Novel Alpk3 Gene Mutation Causes Cardiomyopathy - The 64th Annual Conference of the Israel Heart Society & The Israel Society of Cardiothoracic Surgery, 25-26 April 2017

Introduction:
Incorporation of new generation sequencing in the diagnostic evaluation of patients with cardiomyopathy can help detect new genes involved in disease pathogenesis. This in turn increases diagnostic accuracy and may provide a tool for individualized/personalized treatment.

Methods and results:
A 27-year-old male presented to our intensive care unit with cardiogenic shock. He was diagnosed with heart failure during childhood, but did not have proper medical surveillance since. His parents were first cousins and healthy. One sibling died in his thirties from sudden cardiac death, and three other siblings were healthy. Until the age of 26 he was asymptomatic and did not take any medications. At the age of 26 he developed exercise dyspnea and fatigue and was diagnosed with congestive heart failure (with severe left and right ventricular dysfunction as demonstrated by echocardiogram). Prior to his admission he deteriorated rapidly and eventually developed cardiogenic shock which required treatment with inotropic agents. He was transferred to our hospital for further treatment. Echocardiography demonstrated biventricular concentric thickening and biatrial enlargement. There was markedly reduced systolic biventricular function, and Doppler evidence of elevated left ventricular filling pressures.
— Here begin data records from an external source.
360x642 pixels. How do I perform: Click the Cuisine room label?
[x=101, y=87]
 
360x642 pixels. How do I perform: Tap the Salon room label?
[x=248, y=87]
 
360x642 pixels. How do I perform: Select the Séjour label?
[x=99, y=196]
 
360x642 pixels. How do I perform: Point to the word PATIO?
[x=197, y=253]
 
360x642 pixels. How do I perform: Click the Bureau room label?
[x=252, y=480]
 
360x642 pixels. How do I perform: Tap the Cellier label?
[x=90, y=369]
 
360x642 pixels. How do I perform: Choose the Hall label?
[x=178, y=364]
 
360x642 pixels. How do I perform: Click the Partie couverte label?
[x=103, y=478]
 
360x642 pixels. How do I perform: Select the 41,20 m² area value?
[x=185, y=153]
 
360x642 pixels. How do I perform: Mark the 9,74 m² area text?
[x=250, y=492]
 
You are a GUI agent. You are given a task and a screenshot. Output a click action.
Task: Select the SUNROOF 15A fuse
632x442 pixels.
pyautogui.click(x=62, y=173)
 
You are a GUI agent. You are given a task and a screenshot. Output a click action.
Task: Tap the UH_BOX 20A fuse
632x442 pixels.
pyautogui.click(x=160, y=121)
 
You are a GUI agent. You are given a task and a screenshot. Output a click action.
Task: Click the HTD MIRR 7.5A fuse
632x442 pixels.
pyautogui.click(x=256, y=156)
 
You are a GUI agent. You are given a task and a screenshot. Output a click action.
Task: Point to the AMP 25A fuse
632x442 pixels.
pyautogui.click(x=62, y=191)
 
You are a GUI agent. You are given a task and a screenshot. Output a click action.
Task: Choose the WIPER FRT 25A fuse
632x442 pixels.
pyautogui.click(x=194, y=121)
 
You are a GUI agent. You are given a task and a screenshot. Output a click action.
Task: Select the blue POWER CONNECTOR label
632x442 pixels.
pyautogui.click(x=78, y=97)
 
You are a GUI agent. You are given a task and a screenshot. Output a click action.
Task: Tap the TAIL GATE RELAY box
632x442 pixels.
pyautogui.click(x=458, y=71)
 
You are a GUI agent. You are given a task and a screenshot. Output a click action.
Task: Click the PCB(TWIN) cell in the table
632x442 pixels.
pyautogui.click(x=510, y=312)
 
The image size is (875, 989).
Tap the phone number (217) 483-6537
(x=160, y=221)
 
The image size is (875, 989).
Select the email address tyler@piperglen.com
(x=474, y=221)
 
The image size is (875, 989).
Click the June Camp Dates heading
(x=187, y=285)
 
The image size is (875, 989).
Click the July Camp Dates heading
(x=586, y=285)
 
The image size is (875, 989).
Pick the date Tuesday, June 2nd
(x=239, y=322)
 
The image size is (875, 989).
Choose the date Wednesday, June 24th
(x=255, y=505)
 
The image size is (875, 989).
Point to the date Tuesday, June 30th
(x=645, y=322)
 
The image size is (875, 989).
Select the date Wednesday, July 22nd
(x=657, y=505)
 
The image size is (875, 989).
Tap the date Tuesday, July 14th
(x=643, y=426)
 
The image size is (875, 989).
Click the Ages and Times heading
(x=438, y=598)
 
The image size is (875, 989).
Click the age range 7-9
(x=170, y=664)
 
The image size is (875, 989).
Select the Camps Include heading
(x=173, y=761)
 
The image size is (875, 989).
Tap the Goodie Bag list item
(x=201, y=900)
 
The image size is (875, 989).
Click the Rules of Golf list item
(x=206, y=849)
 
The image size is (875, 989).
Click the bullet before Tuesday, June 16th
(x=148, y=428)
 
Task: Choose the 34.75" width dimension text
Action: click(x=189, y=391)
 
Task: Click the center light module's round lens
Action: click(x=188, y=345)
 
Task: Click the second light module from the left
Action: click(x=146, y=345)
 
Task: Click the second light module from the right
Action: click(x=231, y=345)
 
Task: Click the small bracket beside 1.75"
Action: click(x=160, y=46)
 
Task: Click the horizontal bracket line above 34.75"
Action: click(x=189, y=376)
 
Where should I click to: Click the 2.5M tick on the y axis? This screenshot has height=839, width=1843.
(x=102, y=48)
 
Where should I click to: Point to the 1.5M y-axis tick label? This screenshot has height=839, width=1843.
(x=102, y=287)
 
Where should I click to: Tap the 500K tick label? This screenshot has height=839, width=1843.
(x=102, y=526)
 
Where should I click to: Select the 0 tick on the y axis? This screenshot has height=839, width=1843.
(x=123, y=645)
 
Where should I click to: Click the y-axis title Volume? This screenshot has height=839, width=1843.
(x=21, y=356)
Because the parents of the patient were related, exome sequencing analysis was performed. A homozygote stop mutation Chr15:85383423 C>T, p.Gln507X in the ALPK3 gene was identified. Histopathological examination of myocardial biopsy demonstrated cardiomyocyte hypertrophy with areas of necrosis and interstitial fibrosis. Desmin immunostain showed disrupted intercalated discs. Electron microscopy demonstrated myofibrillar disarray.

Conclusions:
This case demonstrates a novel APLK3 gene mutation causing cardiomyopathy, with histopathological features resembling animal models. Findings on histopathology and electron microscopy support the role of ALPK3 gene in intercalated disc formation and myofibril organization, and require additional investigation on the exact gene mechanism. Our case demonstrates the significance of myocardial biopsy and full genetic investigation in cardiomyopathy cases.